Most of South Sudan's displaced are either hiding in the bush, packed into
crowded United Nations compounds, or languishing in refugee camps in a host
of neighbouring countries, according to UNMISS.
More than 23,000 South Sudanese have migrated to Kenya since hostilities
started last December, according to the UNHCR. Most have found refuge in the
Kakuma camp in Turkana, in north-west Kenya. At the end of January, more
than 132,000 refugees from across the region were living in Kakuma, which is
the world's second-largest refugee camp, according to the UNHCR.
The largest is in Dadaab, Kenya, about 100km from the Somali border, with
about 369,000 exiles.
In Uganda, 80,000 South Sudanese are staying in the Adjumani and Arua
refugee camps close to the border with South Sudan, while in Ethiopia,
65,000 are tented in the Leitchor camp in western Gambella, according to the
refugee agency.
More than 42,000 South Sudanese refugees are in Sudan, from which South
Sudan won its independence in 2011, concentrated in the south and western
Kordofan regions, and in White Nile state. Within South Sudan close to
80,000 internally displaced people (IDPs) are sheltering in eight makeshift
UNMISS camps.
Overcrowding has stretched the capabilities of these camps paper-thin. For
example, Médecins Sans Frontières (MSF), a medical charity, outlined on
February 5th how the influx of 27,000 people into Juba's UN Tomping camp had
exceeded the site's carrying capacity of 5,000 and made living conditions
there almost impossible.
"Space is the biggest problem we all face in working in Tomping," MSF's
emergency coordinator, Forbes Sharp, told Africa in Fact. "It is a working
UNMISS camp, not built for housing 27,000 people. From a public health point
of view, such crowded conditions are a ticking time bomb.

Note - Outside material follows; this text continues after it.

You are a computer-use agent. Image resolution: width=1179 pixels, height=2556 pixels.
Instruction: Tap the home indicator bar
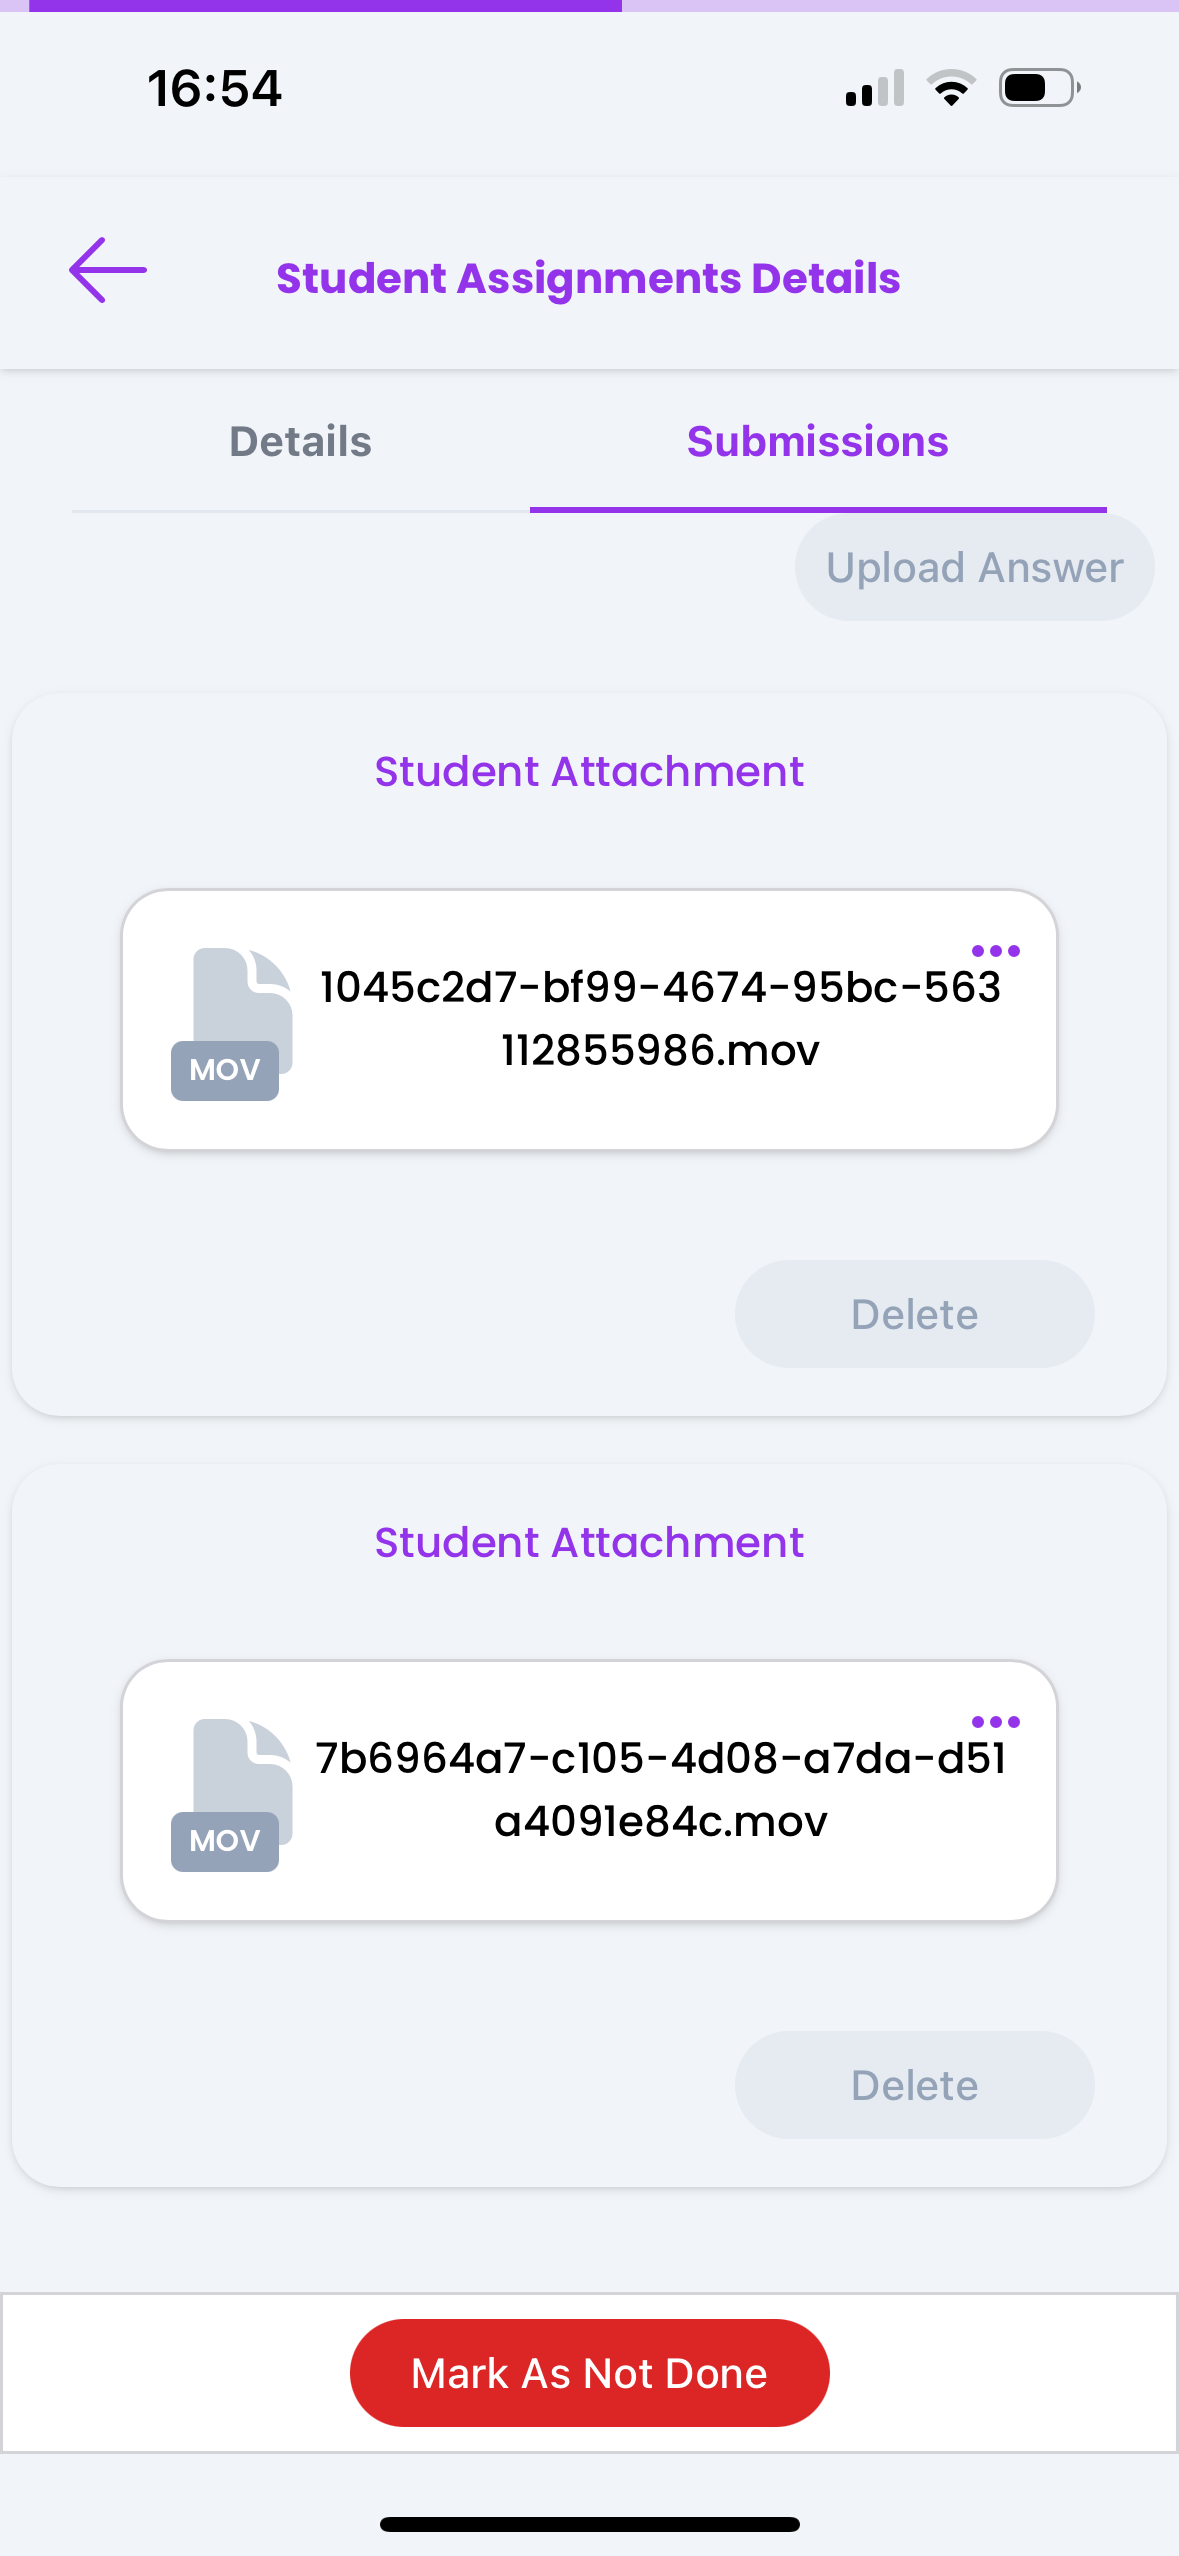coord(589,2524)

Communicable diseases spread quickly in this kind of environment, especially
with such inadequate sanitation." Yet the number of IDPs continues to grow,
and MSF is battling to meet people's needs in its 15 emergency clinics
scattered throughout the country.
Despite a ceasefire between rebels and the government signed on January 23rd
in Addis Ababa, Ethiopia's capital, the situation on the ground remains
tense. "The majority [of South Sudanese refugees] are still fearful of
returning home," UNHCR spokesperson Pumla Rulashe told Africa in Fact.
"Only a few have trickled back." One of those refusing to return is a
26-year-old-man who prefers to remain anonymous. "It is just a question of
security why I am here in Kenya," he said. "My house has been destroyed. If
I go back now I fear I will be killed." The young man is a Dinka, and fled
his Juba home after government forces allegedly targeted his Nuer
neighbourhood for its suspected allegiance to Mr Machar, who is of Nuer
ethnicity. He quickly sought shelter in the Tomping compound.
"I left my home as soon as I heard the gunfire on my street and went to the
UN compound for safety. The next morning I discovered that my sister,
brother and father had been killed. I could not return to my home because
all of Juba was unsafe and friends told me that my house had been
destroyed," he said.
He left the crowded base after several days because he saw living conditions
there rapidly deteriorating. He drove with a friend across the Ugandan
border and crossed over into Kenya to stay with family in Nairobi.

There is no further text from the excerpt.